***** ENTRIES SUPPLIED *****

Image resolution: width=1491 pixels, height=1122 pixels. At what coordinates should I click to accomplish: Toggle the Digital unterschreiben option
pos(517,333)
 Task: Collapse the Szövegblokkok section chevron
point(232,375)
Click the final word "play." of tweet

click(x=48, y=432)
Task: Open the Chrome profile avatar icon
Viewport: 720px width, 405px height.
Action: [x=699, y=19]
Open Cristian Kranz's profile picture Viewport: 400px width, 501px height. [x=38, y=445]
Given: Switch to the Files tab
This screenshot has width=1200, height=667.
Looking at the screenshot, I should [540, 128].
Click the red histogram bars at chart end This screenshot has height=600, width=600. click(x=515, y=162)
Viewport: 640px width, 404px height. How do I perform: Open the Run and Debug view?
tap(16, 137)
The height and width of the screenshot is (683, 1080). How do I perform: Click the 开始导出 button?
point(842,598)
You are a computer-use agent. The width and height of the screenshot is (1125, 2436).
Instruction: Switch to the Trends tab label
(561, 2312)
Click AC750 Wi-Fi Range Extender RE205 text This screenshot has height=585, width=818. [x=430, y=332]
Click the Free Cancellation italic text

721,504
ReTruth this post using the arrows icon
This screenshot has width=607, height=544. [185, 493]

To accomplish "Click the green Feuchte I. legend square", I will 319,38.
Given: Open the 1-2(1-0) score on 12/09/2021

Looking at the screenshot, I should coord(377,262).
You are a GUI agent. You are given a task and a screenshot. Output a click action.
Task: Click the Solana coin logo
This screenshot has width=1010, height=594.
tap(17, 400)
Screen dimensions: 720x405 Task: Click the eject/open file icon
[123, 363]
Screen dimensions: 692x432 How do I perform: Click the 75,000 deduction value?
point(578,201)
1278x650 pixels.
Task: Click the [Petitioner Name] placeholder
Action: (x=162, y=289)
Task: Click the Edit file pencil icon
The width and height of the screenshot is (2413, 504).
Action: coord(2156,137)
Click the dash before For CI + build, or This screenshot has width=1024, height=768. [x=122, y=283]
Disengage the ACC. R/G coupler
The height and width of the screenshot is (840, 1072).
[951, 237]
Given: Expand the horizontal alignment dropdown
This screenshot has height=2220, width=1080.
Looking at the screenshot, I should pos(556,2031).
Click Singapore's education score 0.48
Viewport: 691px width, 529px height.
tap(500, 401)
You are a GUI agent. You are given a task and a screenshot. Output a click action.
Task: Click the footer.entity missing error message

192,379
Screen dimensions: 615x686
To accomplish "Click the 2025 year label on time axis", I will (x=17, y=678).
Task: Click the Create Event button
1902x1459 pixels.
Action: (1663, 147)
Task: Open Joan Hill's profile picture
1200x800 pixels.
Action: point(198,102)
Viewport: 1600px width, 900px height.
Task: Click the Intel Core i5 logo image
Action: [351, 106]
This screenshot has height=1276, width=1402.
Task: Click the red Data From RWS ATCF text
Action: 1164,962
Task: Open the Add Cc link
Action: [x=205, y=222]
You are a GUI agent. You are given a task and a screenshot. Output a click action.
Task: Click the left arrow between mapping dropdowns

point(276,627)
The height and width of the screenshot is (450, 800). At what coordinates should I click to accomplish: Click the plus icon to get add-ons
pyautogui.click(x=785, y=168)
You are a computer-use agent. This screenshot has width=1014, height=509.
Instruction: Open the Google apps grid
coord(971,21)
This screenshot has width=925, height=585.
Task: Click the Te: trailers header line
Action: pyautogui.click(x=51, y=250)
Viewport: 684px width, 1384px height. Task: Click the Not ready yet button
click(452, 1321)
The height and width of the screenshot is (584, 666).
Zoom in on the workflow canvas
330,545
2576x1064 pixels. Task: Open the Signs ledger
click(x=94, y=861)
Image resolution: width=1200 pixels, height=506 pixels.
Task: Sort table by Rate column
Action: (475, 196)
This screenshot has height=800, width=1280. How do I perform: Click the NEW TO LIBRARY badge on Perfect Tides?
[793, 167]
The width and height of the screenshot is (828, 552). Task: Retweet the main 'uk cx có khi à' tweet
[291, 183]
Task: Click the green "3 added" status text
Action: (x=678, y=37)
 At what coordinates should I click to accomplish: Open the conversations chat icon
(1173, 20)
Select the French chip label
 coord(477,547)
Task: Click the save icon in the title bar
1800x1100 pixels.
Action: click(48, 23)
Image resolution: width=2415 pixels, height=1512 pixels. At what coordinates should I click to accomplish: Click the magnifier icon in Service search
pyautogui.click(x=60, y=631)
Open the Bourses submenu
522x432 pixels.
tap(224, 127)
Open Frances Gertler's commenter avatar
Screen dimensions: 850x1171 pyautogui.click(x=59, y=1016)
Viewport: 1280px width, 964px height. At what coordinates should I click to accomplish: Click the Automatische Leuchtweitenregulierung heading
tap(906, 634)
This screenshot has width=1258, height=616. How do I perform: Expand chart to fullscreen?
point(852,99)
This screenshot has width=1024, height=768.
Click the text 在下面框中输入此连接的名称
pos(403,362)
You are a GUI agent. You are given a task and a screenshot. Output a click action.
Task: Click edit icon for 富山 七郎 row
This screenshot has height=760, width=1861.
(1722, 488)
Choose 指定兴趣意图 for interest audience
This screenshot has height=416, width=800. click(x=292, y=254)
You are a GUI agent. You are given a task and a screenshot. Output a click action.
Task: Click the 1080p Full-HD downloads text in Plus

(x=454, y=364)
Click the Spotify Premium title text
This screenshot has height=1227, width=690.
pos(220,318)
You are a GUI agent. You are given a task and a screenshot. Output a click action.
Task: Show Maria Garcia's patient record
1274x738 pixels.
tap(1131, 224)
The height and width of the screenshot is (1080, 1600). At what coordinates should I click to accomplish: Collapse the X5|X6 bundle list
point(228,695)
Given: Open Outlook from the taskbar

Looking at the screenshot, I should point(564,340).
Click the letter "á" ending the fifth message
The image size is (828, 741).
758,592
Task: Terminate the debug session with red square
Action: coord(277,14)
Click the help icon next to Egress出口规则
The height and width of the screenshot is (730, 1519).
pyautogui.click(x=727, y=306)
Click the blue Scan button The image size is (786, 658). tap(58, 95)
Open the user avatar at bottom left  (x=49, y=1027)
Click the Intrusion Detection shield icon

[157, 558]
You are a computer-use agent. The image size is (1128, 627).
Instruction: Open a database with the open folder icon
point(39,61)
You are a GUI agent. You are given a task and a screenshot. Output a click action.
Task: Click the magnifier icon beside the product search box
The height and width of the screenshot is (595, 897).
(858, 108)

*****

### AIM OF THE TASK
Above are the records; report each line in them that includes the word "title".

### WRITTEN SOLUTION
Task: Click the save icon in the title bar
Click the Spotify Premium title text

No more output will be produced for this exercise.